**Aim of the exercise:** Search the data below for the string "Organic" and copy all lines where it shows up.

________________

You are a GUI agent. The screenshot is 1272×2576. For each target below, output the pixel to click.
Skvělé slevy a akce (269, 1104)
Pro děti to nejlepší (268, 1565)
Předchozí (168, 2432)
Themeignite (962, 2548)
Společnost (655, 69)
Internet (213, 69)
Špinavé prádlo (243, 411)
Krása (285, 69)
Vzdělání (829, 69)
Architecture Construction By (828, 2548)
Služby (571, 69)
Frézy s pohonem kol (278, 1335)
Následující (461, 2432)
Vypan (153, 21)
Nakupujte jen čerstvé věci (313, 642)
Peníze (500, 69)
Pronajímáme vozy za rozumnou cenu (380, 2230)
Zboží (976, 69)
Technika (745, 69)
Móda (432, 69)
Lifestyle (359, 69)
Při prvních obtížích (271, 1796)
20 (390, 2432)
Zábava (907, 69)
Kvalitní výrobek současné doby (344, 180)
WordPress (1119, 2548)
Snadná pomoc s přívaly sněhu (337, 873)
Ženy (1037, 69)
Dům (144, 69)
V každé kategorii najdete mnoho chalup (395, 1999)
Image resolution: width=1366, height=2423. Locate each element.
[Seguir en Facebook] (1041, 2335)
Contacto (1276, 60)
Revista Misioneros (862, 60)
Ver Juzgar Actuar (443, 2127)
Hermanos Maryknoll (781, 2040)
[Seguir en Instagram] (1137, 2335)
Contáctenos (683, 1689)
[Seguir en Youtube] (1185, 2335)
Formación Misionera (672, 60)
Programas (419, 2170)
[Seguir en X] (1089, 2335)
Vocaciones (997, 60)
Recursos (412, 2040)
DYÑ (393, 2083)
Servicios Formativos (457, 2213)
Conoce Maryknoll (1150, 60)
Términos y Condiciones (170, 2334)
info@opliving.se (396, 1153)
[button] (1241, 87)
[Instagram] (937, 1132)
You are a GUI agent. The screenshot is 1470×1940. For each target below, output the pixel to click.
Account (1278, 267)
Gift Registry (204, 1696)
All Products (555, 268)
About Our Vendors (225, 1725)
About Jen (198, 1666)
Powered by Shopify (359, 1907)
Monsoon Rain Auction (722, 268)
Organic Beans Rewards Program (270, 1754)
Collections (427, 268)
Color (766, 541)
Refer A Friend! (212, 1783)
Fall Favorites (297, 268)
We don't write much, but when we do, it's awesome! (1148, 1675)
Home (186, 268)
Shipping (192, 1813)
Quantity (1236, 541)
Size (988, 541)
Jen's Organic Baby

________________

**Completed task:**
Organic Beans Rewards Program (270, 1754)
Jen's Organic Baby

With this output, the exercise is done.